╭─ STORED DATA

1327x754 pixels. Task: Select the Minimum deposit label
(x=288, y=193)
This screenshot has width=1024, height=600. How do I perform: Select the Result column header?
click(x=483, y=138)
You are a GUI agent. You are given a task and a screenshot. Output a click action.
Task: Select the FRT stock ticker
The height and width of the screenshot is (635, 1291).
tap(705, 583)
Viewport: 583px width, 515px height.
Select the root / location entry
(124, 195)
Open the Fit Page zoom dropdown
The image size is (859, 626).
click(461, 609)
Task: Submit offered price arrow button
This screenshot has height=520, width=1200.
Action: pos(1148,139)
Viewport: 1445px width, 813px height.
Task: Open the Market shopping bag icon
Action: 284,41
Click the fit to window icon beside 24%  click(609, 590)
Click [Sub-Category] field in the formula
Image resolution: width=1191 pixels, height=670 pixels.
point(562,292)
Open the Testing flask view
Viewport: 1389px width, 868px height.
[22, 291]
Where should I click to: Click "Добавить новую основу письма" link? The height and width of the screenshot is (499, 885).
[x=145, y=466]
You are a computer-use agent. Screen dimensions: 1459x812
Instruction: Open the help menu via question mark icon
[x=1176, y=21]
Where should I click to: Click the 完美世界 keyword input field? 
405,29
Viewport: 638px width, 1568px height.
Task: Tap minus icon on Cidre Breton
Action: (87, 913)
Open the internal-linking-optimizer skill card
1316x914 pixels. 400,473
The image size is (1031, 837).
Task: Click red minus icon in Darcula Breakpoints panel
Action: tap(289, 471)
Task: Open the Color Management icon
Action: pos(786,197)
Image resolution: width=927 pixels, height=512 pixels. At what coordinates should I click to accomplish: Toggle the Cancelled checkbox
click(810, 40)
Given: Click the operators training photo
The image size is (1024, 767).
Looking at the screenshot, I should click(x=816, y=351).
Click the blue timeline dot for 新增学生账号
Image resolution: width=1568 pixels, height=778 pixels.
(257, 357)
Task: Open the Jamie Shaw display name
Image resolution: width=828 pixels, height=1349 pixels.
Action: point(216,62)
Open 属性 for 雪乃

╰─

THE TASK: Rewrite the stretch from the line containing "Task: Open the Jamie Shaw display name" through the end of the records, replacing "display name" with "username" and keeping everything else the same.

PROBLEM SOLUTION:
Task: Open the Jamie Shaw username
Image resolution: width=828 pixels, height=1349 pixels.
Action: point(216,62)
Open 属性 for 雪乃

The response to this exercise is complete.